From this, I conclude that OP’s friend should endeavor to become president of mexico and cultivate congressional friends in the us, to maximize benefits
The FATCA would only apply if the bank knew that the customer was also a US citizen, right? I mean, the law would apply in general but neither the customer nor the bank would know about reporting it.
And for houses selling for over 1 million: the 250 / 500K exclusion is on the profits, not the sale price. So if Joe Unknownuscitizen bought the place for 900K and sold for 1M, that’s only 100K in profit and therefore not taxable. Good point on the exchange rate though. I wonder if the IRS calculates the profit using the rate at purchase price conmpared to the rate at the time of sale. So that 900K to 1M profit might look larger if the rate at purchase time made it, say, 700K US dollars and the rate at selling time made it 1.2 M US dollars.
Or, at the very least, the OP should NOT explicitly revoke his US citizenship:
I’d presume his Medicare would also be impacted if social security were taken away, but as he lives in Mexico that’s a non-issue.

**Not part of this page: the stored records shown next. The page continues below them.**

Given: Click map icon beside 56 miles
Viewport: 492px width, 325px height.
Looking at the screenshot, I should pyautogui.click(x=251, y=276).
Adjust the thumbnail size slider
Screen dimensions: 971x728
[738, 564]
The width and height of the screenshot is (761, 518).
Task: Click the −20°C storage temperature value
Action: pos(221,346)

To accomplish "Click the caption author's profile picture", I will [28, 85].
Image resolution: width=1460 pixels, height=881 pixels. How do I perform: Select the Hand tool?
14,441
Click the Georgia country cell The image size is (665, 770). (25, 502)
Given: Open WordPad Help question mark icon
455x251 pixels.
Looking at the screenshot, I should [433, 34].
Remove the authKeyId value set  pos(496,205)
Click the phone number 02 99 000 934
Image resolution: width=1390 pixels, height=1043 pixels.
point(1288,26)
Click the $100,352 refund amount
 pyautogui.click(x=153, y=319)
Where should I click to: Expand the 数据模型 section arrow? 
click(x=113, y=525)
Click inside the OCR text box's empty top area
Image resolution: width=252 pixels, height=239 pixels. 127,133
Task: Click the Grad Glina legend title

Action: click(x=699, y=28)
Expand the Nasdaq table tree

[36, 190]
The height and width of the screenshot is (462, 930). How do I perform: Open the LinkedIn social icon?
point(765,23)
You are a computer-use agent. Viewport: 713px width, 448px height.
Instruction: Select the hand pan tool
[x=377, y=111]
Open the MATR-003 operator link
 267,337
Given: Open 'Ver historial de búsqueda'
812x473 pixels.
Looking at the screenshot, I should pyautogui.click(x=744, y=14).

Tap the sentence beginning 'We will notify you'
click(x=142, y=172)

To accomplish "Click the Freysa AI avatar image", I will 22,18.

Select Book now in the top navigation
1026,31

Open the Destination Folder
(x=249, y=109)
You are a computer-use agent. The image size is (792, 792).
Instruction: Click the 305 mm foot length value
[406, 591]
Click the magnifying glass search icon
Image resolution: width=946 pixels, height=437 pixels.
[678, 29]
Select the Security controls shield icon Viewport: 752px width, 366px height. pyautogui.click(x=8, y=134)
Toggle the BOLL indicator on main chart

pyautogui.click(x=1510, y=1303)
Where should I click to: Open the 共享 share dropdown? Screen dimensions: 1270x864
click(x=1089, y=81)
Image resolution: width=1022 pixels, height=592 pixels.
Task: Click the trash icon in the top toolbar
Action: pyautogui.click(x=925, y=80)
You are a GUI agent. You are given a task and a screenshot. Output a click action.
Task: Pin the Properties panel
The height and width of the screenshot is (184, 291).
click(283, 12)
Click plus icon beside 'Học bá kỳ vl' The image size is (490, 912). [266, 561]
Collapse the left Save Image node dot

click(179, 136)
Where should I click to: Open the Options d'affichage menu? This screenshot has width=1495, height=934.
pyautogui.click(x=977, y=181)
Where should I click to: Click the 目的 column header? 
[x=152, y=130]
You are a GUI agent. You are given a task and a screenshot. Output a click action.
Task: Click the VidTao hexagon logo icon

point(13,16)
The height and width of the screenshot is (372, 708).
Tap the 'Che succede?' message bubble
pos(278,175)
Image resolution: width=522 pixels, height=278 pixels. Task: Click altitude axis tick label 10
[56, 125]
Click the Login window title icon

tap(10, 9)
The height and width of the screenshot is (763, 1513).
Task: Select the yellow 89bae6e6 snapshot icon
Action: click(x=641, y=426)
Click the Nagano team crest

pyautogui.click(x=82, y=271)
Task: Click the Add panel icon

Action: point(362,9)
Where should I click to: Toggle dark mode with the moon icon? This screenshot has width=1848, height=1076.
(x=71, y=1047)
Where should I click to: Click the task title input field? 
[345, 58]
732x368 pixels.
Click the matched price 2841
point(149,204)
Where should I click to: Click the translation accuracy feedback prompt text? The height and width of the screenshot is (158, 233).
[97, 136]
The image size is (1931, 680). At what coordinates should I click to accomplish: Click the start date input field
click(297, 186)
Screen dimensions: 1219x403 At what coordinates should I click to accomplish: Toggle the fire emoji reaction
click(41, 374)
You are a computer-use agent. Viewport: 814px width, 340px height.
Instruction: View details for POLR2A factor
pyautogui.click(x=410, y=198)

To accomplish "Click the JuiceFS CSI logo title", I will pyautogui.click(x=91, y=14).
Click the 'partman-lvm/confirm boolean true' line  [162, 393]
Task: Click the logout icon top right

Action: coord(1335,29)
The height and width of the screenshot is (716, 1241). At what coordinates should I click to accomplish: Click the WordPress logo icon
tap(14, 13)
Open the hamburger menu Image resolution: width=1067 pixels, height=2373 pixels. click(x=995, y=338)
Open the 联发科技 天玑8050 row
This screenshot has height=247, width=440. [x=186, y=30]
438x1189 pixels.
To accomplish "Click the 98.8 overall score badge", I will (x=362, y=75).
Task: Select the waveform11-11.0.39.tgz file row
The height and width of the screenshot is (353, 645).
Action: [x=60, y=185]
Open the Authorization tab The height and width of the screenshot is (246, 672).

Ignorance of the law is not a defense. If you are a US citizen, your worldwide income is subject to IRS requirements. When I lived overseas I dutifully filled my tax US tax returns, even though my income was below the foreign exclusion level. Since returning to the US I am required to complete Treasury forms (in addition to IRS forms) because I have retirement money overseas. I have to be meticulous in my annual reporting because an error that might generate an audit gets me placed in a permanent audit list, among other things.
Understood, but my point is that if the person in question was utterly unaware of the fact that s/he was considered a US citizen, never worked in the US, and never had holdings in a US institution, it seems unlikely that the IRS would ever find out.
And of course, I presume the IRS’s enforcement powers are limited in this situation even if they DID find out.
Some people I knew a couple decades ago might conceivably run into this at some point. The husband was on a 2-year assignment in the US. They were actually told not to come until the wife delivered their baby. They complied - but then she got pregnant and had their second child here. The lad is technically a US citizen, and just about 21 years old. As far as I know they’ve never done anything about it.
Well, at least a US-born child raised abroad no longer has to worry about the draft. (which, incidentally I’m told, also applied to foreign students living in the US). The big issue with FACTA, too, was the requirement to declare foreign assets over $100,000. That’s not a difficult number to reach for retirement savings plans similar to the US’s 401K.
Also, foreign banks have typically dropped US customers like a hot potato. The penalty for failing to report US customers to the IRS, was IIRC about a 30% fine on all transactions the bank did with US banks. The bank and even the customer may have been honestly ignorant of his citizenship, but if the US bureaucracy isn’t convinced (or chooses not to be convinced) then it can get *very *expensive for the bank. A lawyer telling them they might get their money back in a year or three when the appeals are done is not exactly comforting.